DATA EXCERPTS:

☆ ☆ ☆

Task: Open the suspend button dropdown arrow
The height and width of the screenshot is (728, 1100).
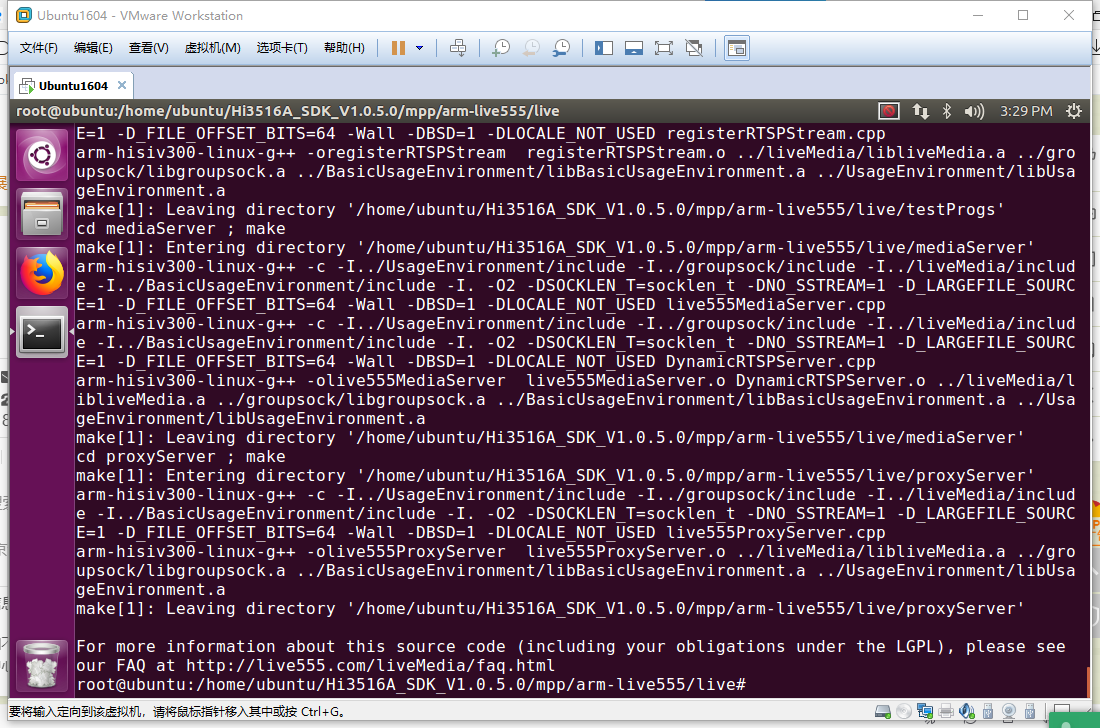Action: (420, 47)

☆ ☆ ☆

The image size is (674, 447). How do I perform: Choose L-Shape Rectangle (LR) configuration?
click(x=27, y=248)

☆ ☆ ☆

EXERCISE REQUIREMENTS: Turn the part that opens with the line containing "Task: Open the suspend button dropdown arrow" and closes with the line containing "Action: (420, 47)" into a two-column CSV with the headers instruction and response. Put the text and its answer each in a single quoted field with line breaks replaced by spaces, and leave the picture out.

SOLUTION TO THE EXERCISE:
instruction,response
"Task: Open the suspend button dropdown arrow The height and width of the screenshot is (728, 1100).","Action: (420, 47)"